Woonzorg Nederland start met Technische Universiteit Eindhoven en Hogeschool Arnhem Nijmegen een meerjarig onderzoek naar de meerwaarde van gemeenschappelijk wonen in een vergrijzende samenleving. Anne van Grinsven, manager Strategie & Organisatie Woonzorg Nederland: “Nederland behoort tot een van de meest vergrijzende landen van de wereld. We hebben in Nederland ingezet op zo lang mogelijk thuis wonen. Maar er zijn te weinig aantrekkelijke woonvormen, die bijdragen aan het (sociale) welbevinden van senioren. Ik zie het als onze missie om daarvoor te zorgen.”

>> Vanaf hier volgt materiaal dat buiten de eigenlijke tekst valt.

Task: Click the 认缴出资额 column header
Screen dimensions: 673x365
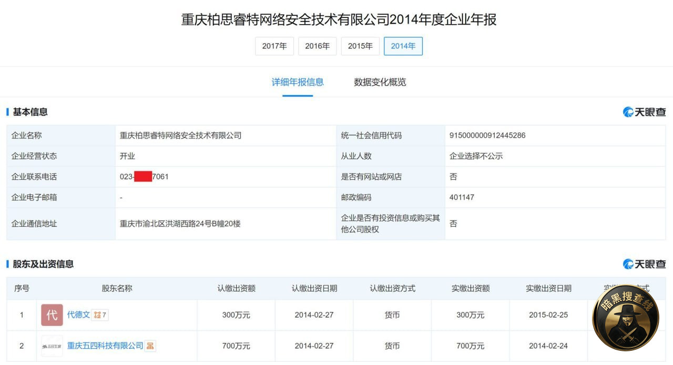Action: pos(236,288)
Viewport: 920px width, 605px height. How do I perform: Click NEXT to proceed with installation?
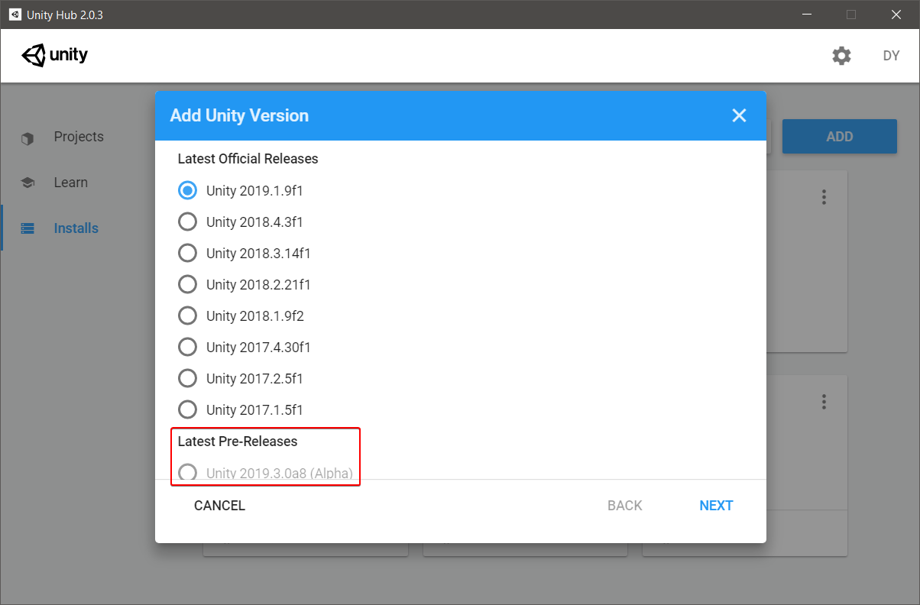pos(716,505)
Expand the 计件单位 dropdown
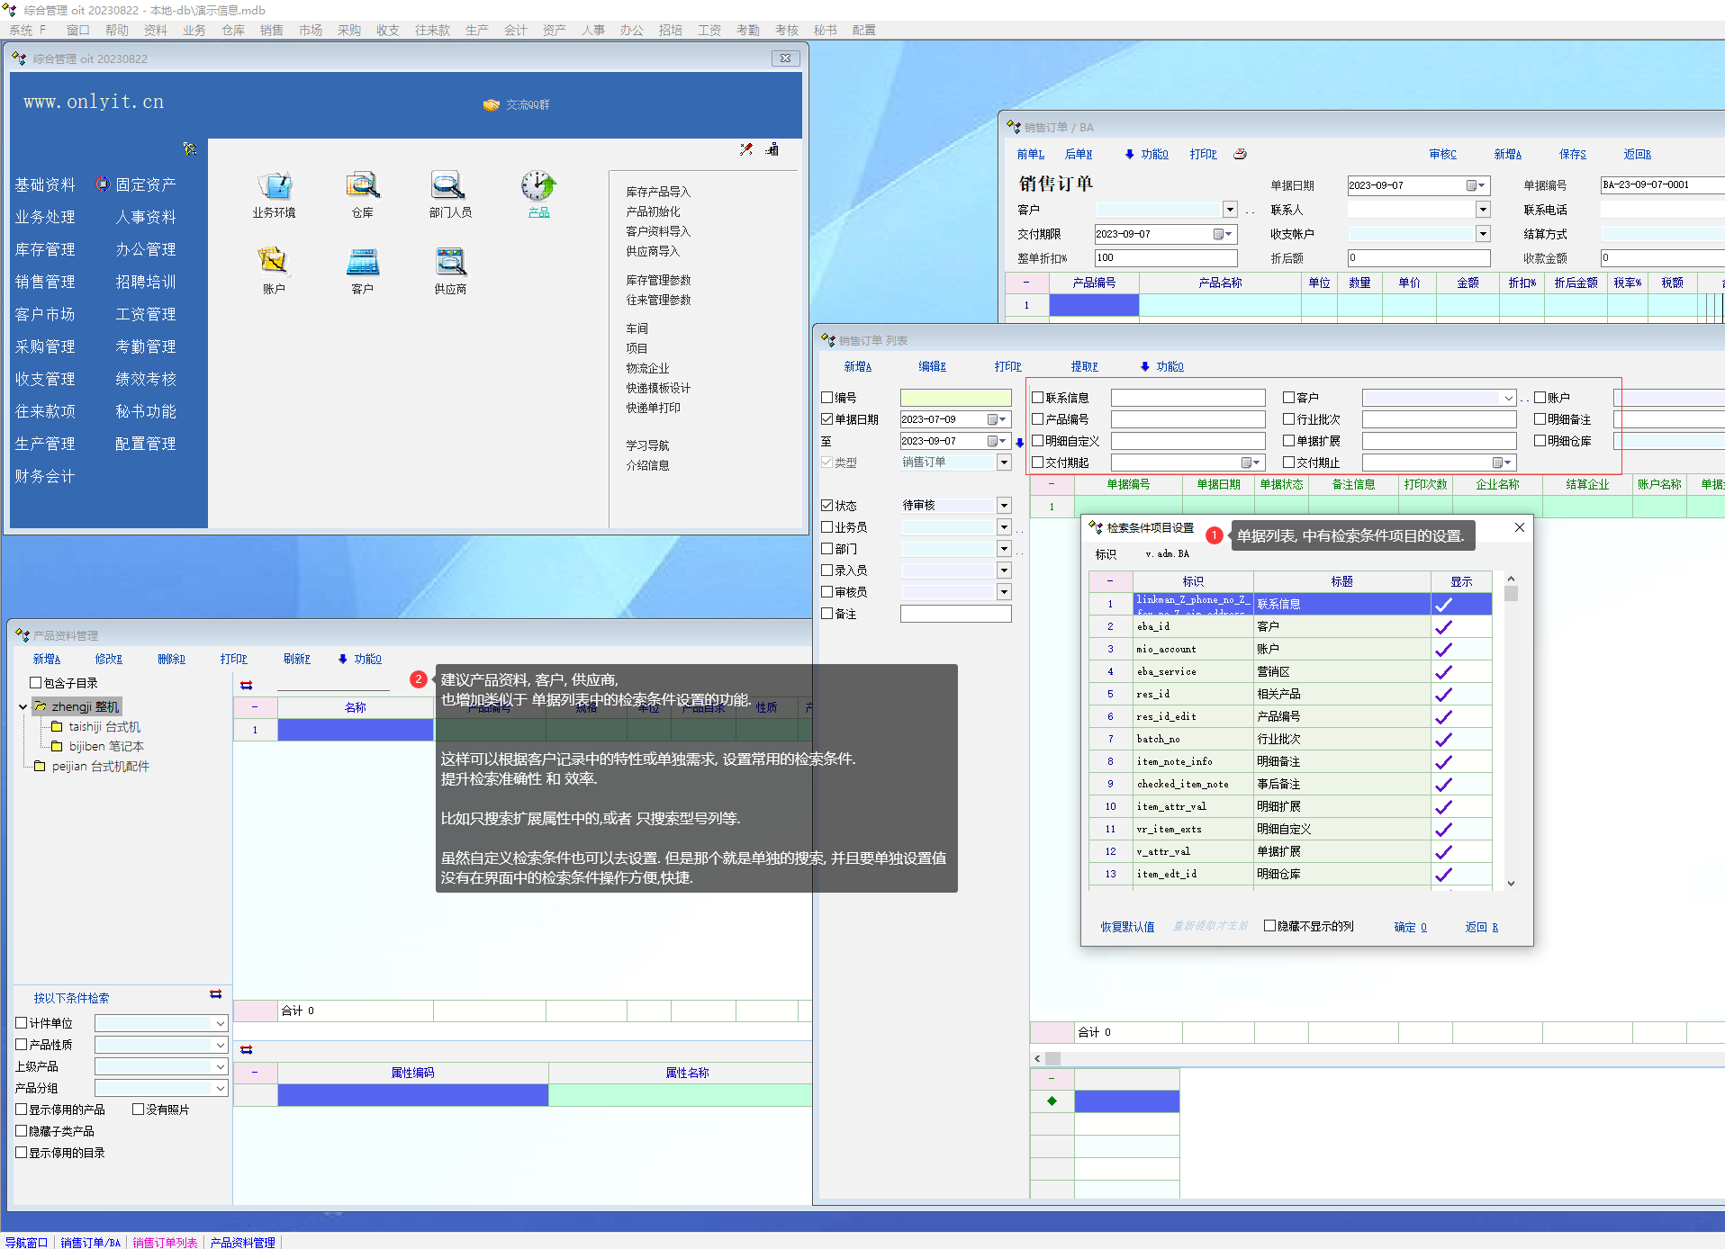The height and width of the screenshot is (1249, 1725). [220, 1023]
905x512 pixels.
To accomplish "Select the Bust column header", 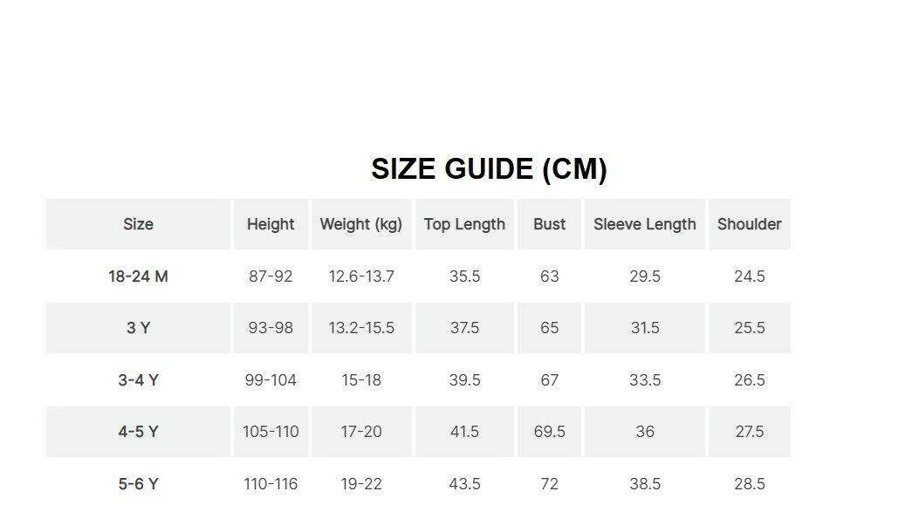I will click(x=549, y=224).
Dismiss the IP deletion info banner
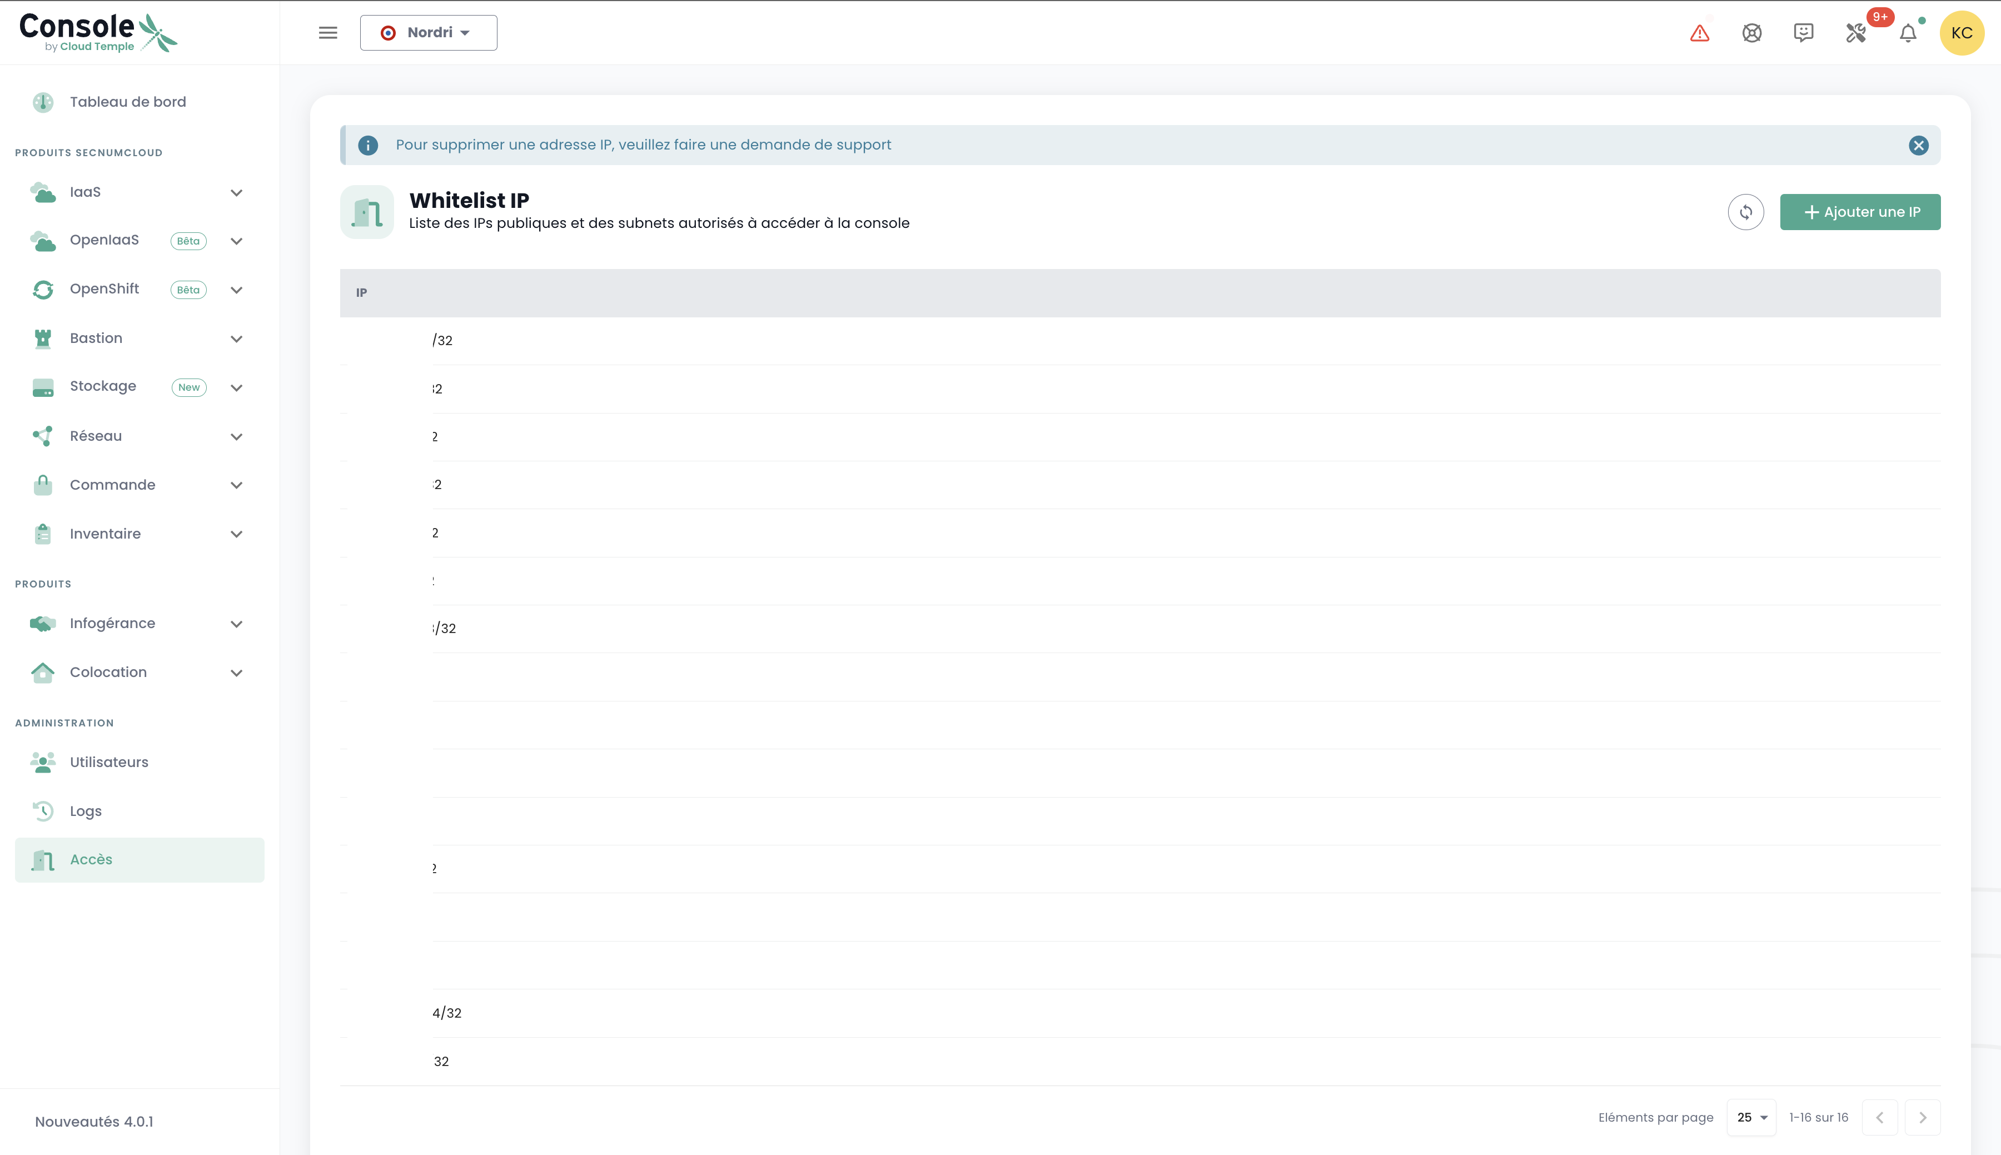This screenshot has width=2001, height=1155. point(1918,145)
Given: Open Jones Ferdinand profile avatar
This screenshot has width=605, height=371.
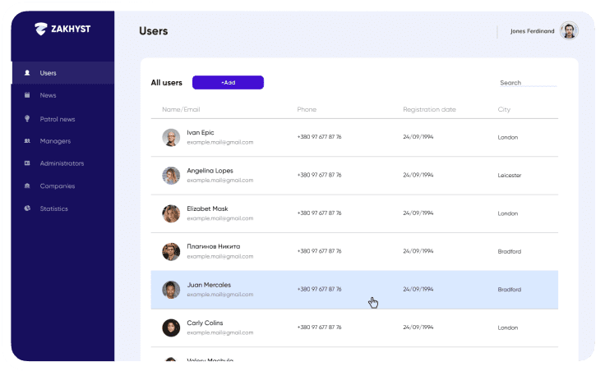Looking at the screenshot, I should click(x=569, y=31).
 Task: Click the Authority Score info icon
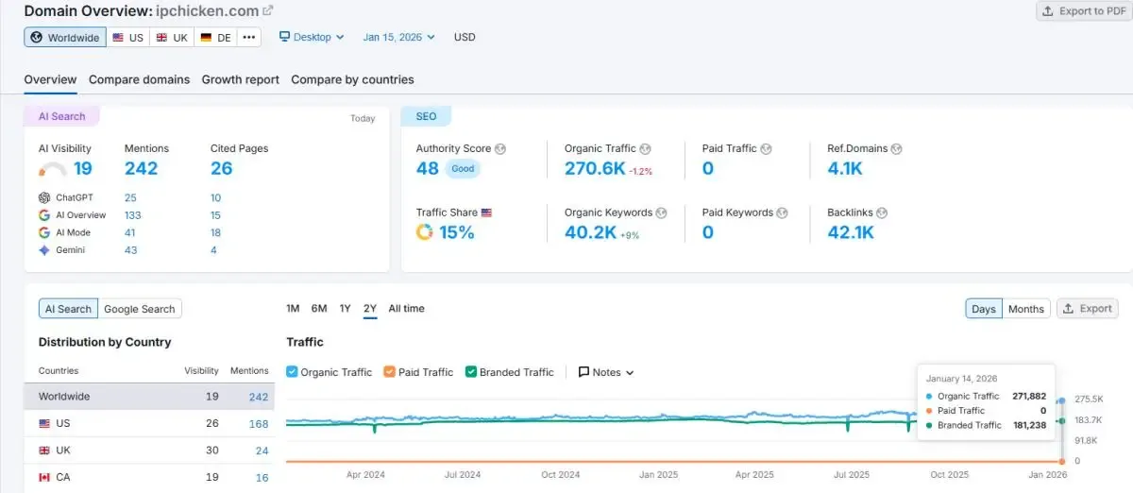pos(500,149)
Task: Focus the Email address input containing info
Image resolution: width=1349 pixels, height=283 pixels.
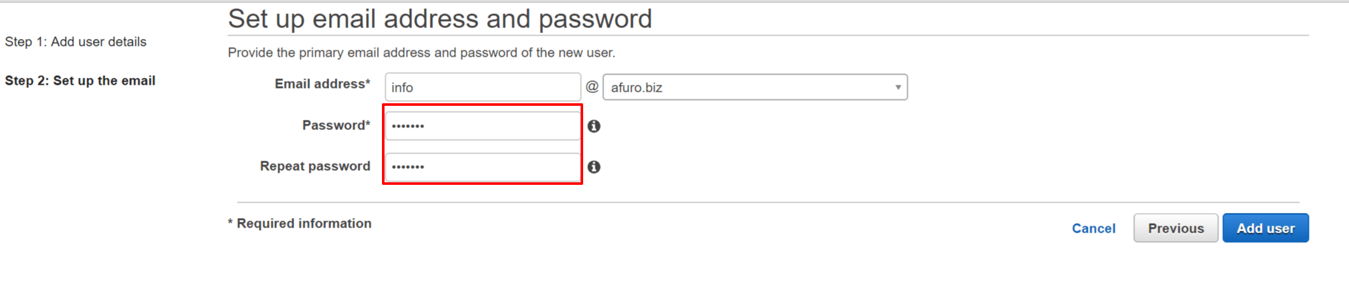Action: point(482,87)
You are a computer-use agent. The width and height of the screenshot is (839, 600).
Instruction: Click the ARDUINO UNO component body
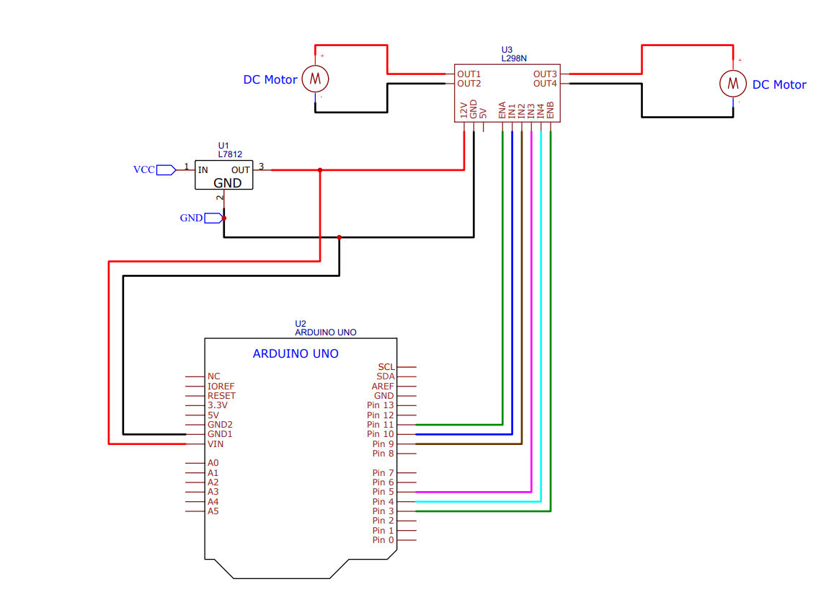[x=299, y=447]
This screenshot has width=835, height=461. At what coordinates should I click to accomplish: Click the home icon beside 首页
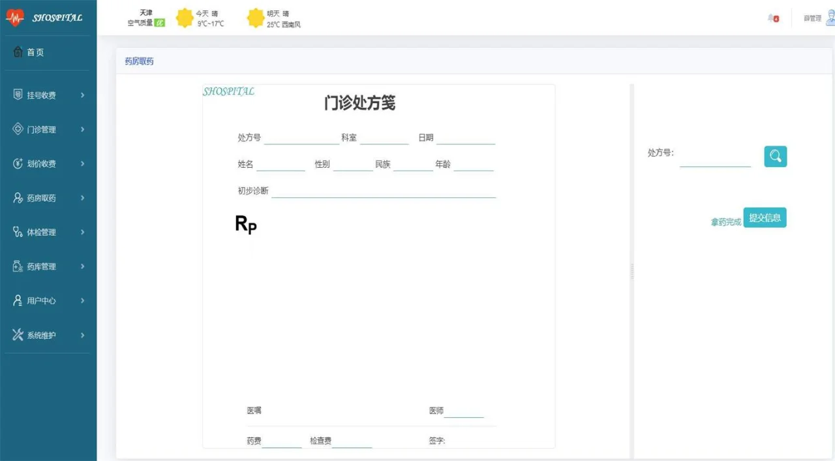18,52
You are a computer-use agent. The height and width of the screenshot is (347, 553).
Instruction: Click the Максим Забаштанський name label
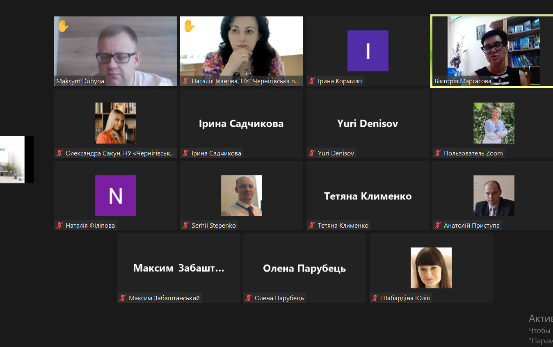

In het Nederlandse beleid voor de seniorenhuisvesting domineert al jaren de gedachte dat mensen zo lang mogelijk zelfstandig thuis willen blijven wonen. Dit sluit aan bij de wens van de meeste ouderen. Er is echter een groeiende groep ouderen waarvoor dit niet geldt. Het enige alternatief is echter het verpleeghuis, waarvoor mensen alleen met een zware zorgindicatie in aanmerking komen en waar zij gemiddeld maar acht maanden wonen. Het gat tussen thuis wonen en het verpleeghuis is enorm en brengt allerlei problemen met zich mee, zoals valongelukken thuis, vereenzaming en een inefficiënt gebruik van de woningvoorraad, omdat ouderen te lang een voor hen ongeschikte woning bezetten. Hoe gaan we hiermee om, wetende dat in 2030 1 op de 4 Nederlanders ouder dan 65 jaar is?
Volgens Woonzorg Nederland zit een deel van de oplossing in het ontwikkelen van nieuwe gemeenschappelijke woonvormen, die het gapende gat tussen de ‘eengezinswoning’ en het verpleeghuis overbruggen. Veiligheid en het (kunnen) ontstaan van een gemeenschap zijn daarin cruciaal. “Hoe kunnen we samen woonconcepten in buurten en wijken ontwikkelen met aandacht voor samenredzaamheid en leefbaarheid, die stimuleren tot ontmoeting en met genoeg variatie om tegemoet te komen aan de wensen van de aankomende generatie kritische ouderen? Die vraag ligt ten grondslag aan dit onderzoek.”
De onderzoekers van TUE en HAN focussen in het onderzoek op het sociaal welbevinden van senioren in relatie tot gemeenschappelijke woonvormen. Eindresultaat van het onderzoek zijn ontwerprichtlijnen en –concepten voor passende woonvormen die het welzijn van oudere bewoners bevorderen.
De onderzoekers van TU/e en HAN doen hun research in zogenaamde Living Labs. Prof.dr.ir. Masi Mohammadi (lector Architecture in Health, HAN University en professor Smart Architectural Technologies, TU Eindhoven) leidt het onderzoek: “In Living labs onderzoeken we hoe slim wonen uitgaande van de menselijke maat en met het oog op de optimale balans tussen ruimtelijke, technologische, medische en sociale factoren vorm en gestalte kan krijgen. De eindgebruiker met zijn behoeften, gedrag, leefpatroon en mogelijke beperkingen, vormt de rode raad binnen onze methodieken en beoogde oplossingen. In dit specifieke onderzoek kijken we wat de behoeften van senioren zijn bij gemeenschappelijke woonvormen en de maatschappelijke effecten van woonvormen. Het onderzoek duurt 4 jaar, waarbij we gedurende die 4 jaar natuurlijk deelresultaten krijgen die Woonzorg Nederland kan benutten in haar bedrijfsvoering. En daar draait het om: wat je weet is niet het belangrijkste, hoe je het toepast maakt het verschil,” aldus Mohammadi.
Niet alleen Woonzorg Nederland huisvest kwetsbare, zelfstandig wonende senioren. Alle woningcorporaties staan voor de opgave om de woningvoorraad aan te passen om eenzaamheid te voorkomen en samenredzaamheid van senioren te stimuleren. “Kennisopbouw en –deling zijn daarom belangrijke drijvers. Door de uitkomsten van dit onderzoek te delen, dragen we bij aan onze missie: samen met onze partners in wonen, zorg en welzijn de seniorenhuisvesting in Nederland op een hoger plan brengen,” besluit Van Grinsven.